And then there's me.  Ah, what a year it's been.  It certainly saw a year of changes over what 2011 was.  That year was a learning experience, to put it politely.  On the one hand, you have the notion in your head of how people see you.  Then you have the reality of how they see you reveal itself, and the shock sets in.  I still recover from it day to day, really.  It certainly isn't as bad as it was one year ago, but the shock waves sent through my system of the actions of one particular friend and some family during that time have led me to realize that I'm far, far more damaged from it than I even first believed.  I have a doctor's appointment this coming week to try to address my mental and emotional issues, which unfortunately actually lead to physical issues as well.  I have said before that I am alive today because my wife made sure of it.  At no time in my life has that been as true as the past year and a half.  Without her, I'm sure, positive that I would lose the will to live and wither away during times like this.  Through the first part of the year, I took on the misguided notion that I could wean off of my meds and regain some of what I had before I went on them.  While I'm on them, there's a sort of 'fog' in my head, though not actually hindering in any way, but it keeps me balanced, so to speak.  However, if I am on them, I have a much better sense of reasoning and balance.  Although even that's been challenged in the last little while.  I remember my tae kwon do master telling me as I was learning my forms and techniques not to beat myself up over my lack of progress at times, that trying to move forward was all that mattered, because as long as you do that the rest will take care of itself.  There are times that finding the will to move forward can be challenging for a man of my condition, though.  However, I am aware of all of it, and I am taking steps to advance.  As they say, knowing is half the battle.  My wife is definitely an inspiration.  As far as I'm concerned, she's been through far, far worse than me this year, although they say these things are relative.  When you're faced with adversity, you find out what you're truly made of, and you really don't know until then what you really are made of.  It often takes retrospect, looking back upon what you went through.  "I got through that?"

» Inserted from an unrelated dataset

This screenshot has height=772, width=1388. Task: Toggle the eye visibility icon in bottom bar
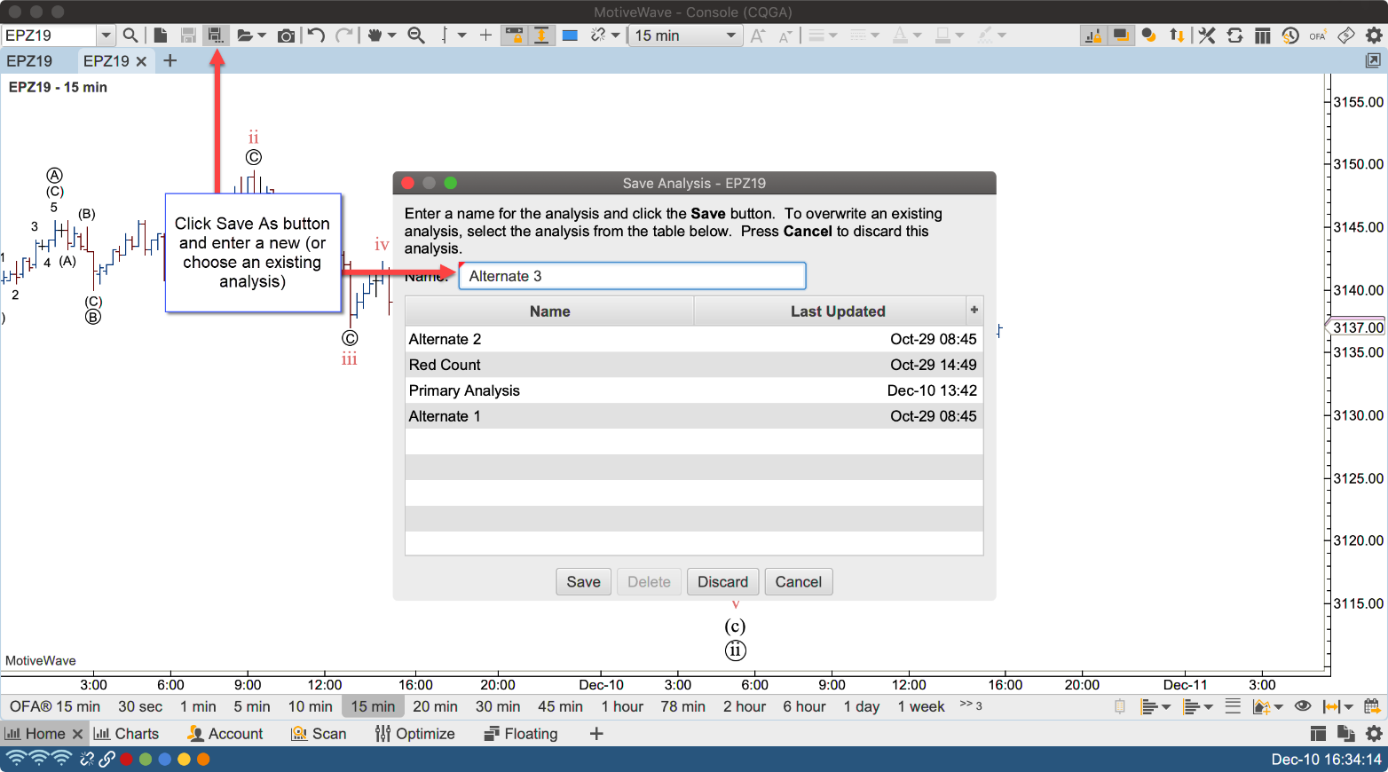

It will be a very different Christmas for us here in a way.  We will be happy, though.  We have a roof over our heads, warmth on the cold winter nights, food and drink and especially, each other.  In our little family of three (five if you count Crocky and Marbles, which really we should), we have never suffered any kind of crisis.  Nothing that threatened to tear us apart or divide us.  Some situations have arose where we perceived there was jealousy at our tightness, but none of it ever phased us.  Nor will it.  We love each other too much around here.  The one thing that will make this Christmas slightly different is our financial situation.  Money has seldom been as tight as it is these days.  With winter being here and the oil furnace burning, we have to tighten our purse strings more than usual as we struggle to pay debts and bills.  Just this past Thursday when Alexandra did her Maritime Idol thing, I couldn't even scrape together $7 to go until the very last minute, and we're over a week removed until the next payday, with absolutely no Christmas shopping done because the funds just don't exist.  But this season, we will eat well, we will be warm, and we will have fun, because we have all the things that matter to us.  We'll be like the Who's in Whoville after the Grinch took all the stuff.  Still happy and still full of spirit and love.

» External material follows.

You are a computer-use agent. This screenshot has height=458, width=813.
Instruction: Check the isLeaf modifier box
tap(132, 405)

And I will leave this blog on that positive note.  If I don't get to address this blog again until after the season, have a great Christmas and a splendid New Year.  And thank you so very much for visiting my humble blog.

Now fire up those colortinis and watch the pictures as they fly through the air.

Good day.

Monday, September 24, 2012


As soon as September rolls around, I feel a bit of dread.  Summer's over.  What two words are more depressing, really?  "Summer's over."  Sometimes, as it's been in past summers through my own eyes, the end of summer was welcome.  Not this year.

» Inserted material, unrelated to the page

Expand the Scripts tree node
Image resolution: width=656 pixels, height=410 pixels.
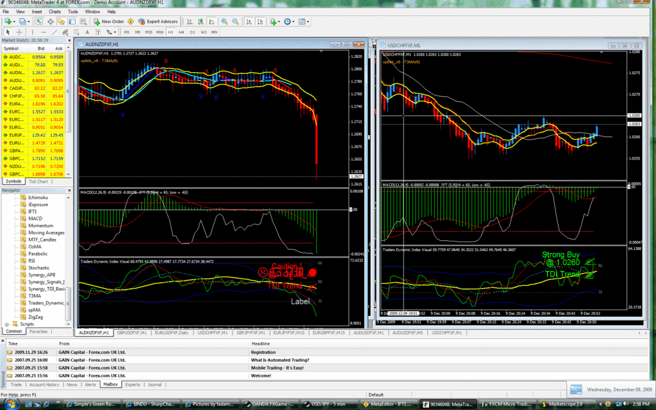pyautogui.click(x=7, y=324)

It started off relatively normally enough.  Weatherwise, it was a bit dodgy at first.  It rained a lot, but that didn't stick, of course, as anyone around here would attest to.  Alexandra got through school and moved on with flying colors to grade 11, I was in the midst of weaning myself off of Zoloft, and Janice was recovering from her bout of Bell's Palsy.  On a tragic note, her sister passed away after a lengthy battle with cancer, and that took a while to get through, as anyone would expect.

The key player for myself this summer was my battle with antidepressant withdrawal.  I wanted to find out once and for all if I really needed to be on them or not.  Things seemed to be going well enough, although I did notice some subtle changes in myself along the way.  Some bad, some good, but for most of the time at least it was manageable.  I took to facebook notes on my profile there to make a diary of sorts so I could see for myself if there were changes in my personality along the way.

I felt I had to disconnect with a lot of things and situations in order for me to find out ultimately if I can progress with this idea of freedom from anti-depressants.  I had to actually find out if ... am I really depressed, or is this something else I'm dealing with?  Really, I felt for years that I haven't been suffering from depression at all, but from residual effects of so many head injuries over the years.  The sad part is that some of those were self-inflicted.  When it comes to my temper, I'm my own worst enemy.  I can't hurt someone else.  Even when practicing tae kwon do, if I've hit someone too hard, I'll stop and ask if they're alright.  Sometimes even get clobbered myself for my pause for concern!  But really even worse than this, I've hurt my wife and daughter along the way via hurting myself.  In the late 90's I took action to stop all of it, with some success, all of it attributed to my discovery of Zoloft after a visit and consultation with the doctor, with whom I wasn't being completely honest.  I never did offer that I had divulged in self-harm.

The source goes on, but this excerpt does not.